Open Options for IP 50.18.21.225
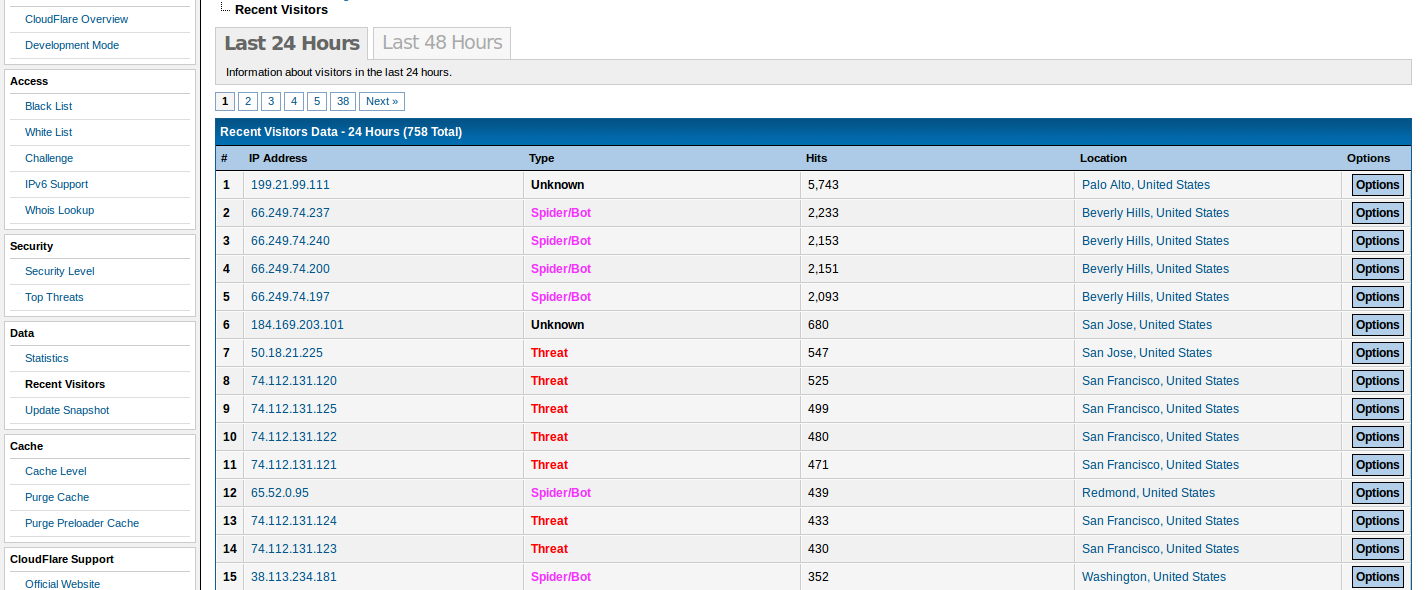1425x590 pixels. (1377, 353)

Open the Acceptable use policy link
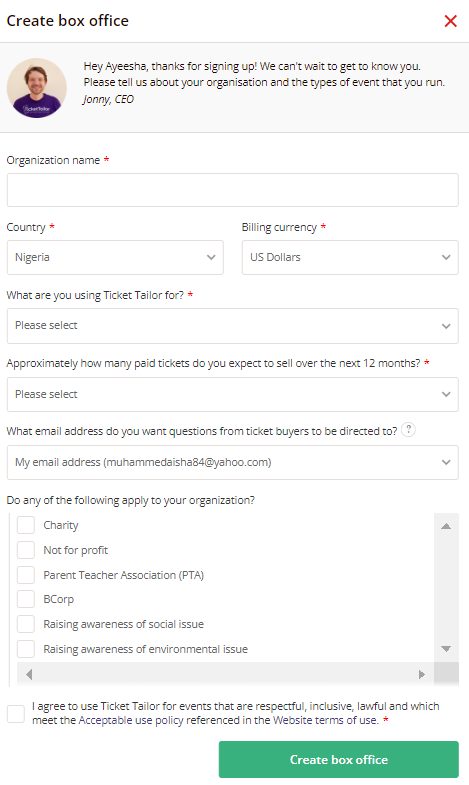tap(131, 720)
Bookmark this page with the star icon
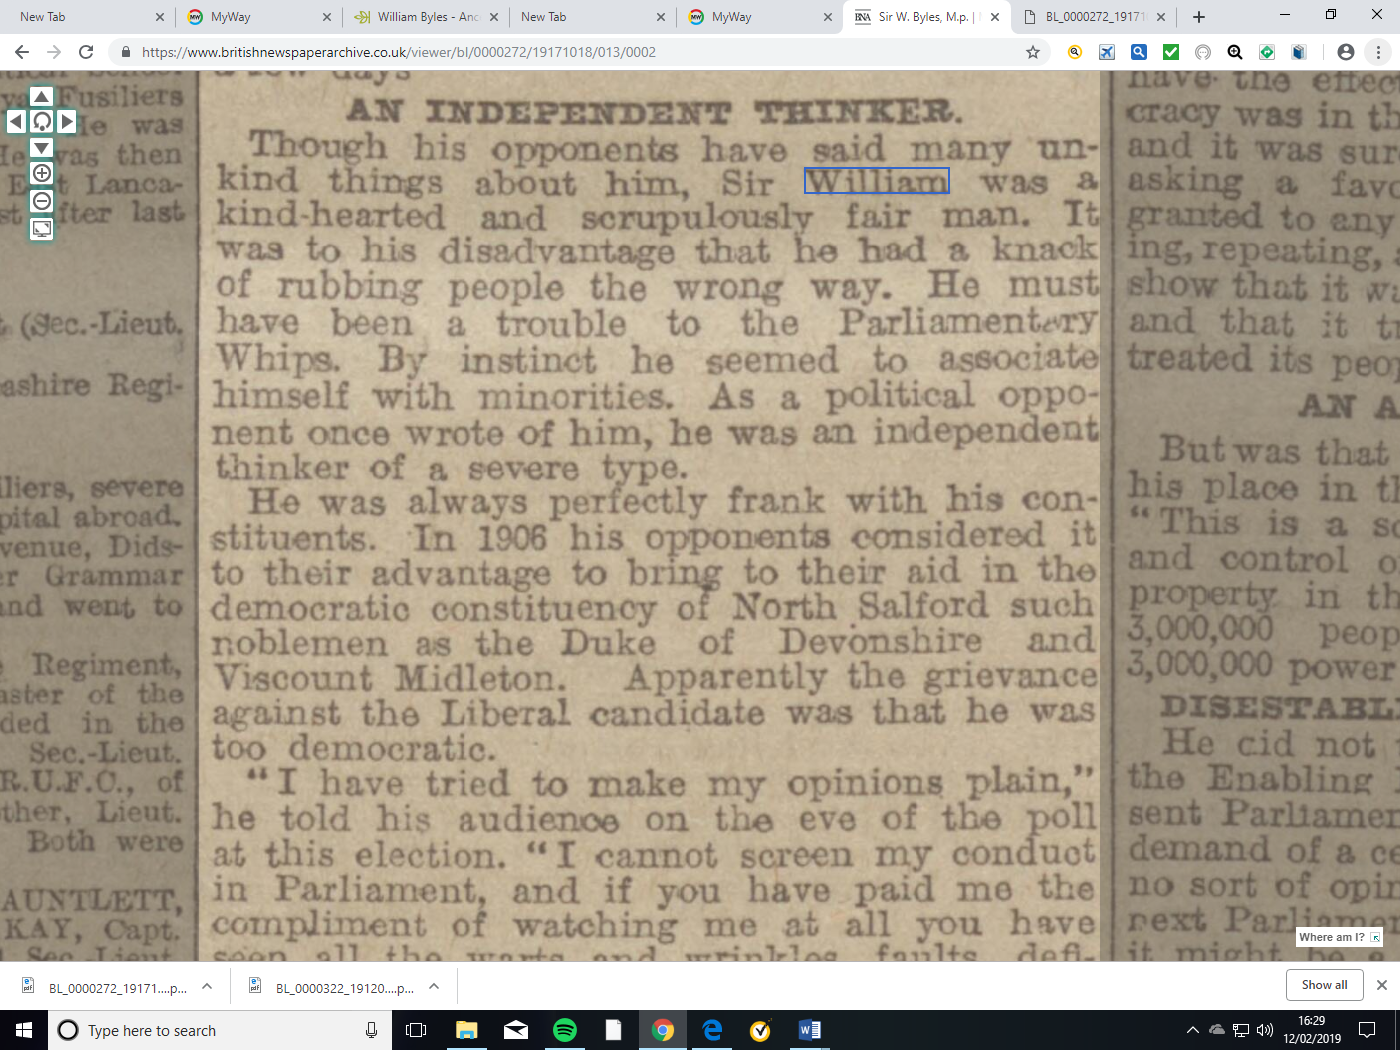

=== EXERCISE ===
Retype the whole of the data verbatim. Skip every picture.

=== RESPONSE TO THIS TASK ===
Open Options for IP 50.18.21.225
1425x590 pixels. (1377, 353)

Open the Acceptable use policy link
tap(131, 720)
Bookmark this page with the star icon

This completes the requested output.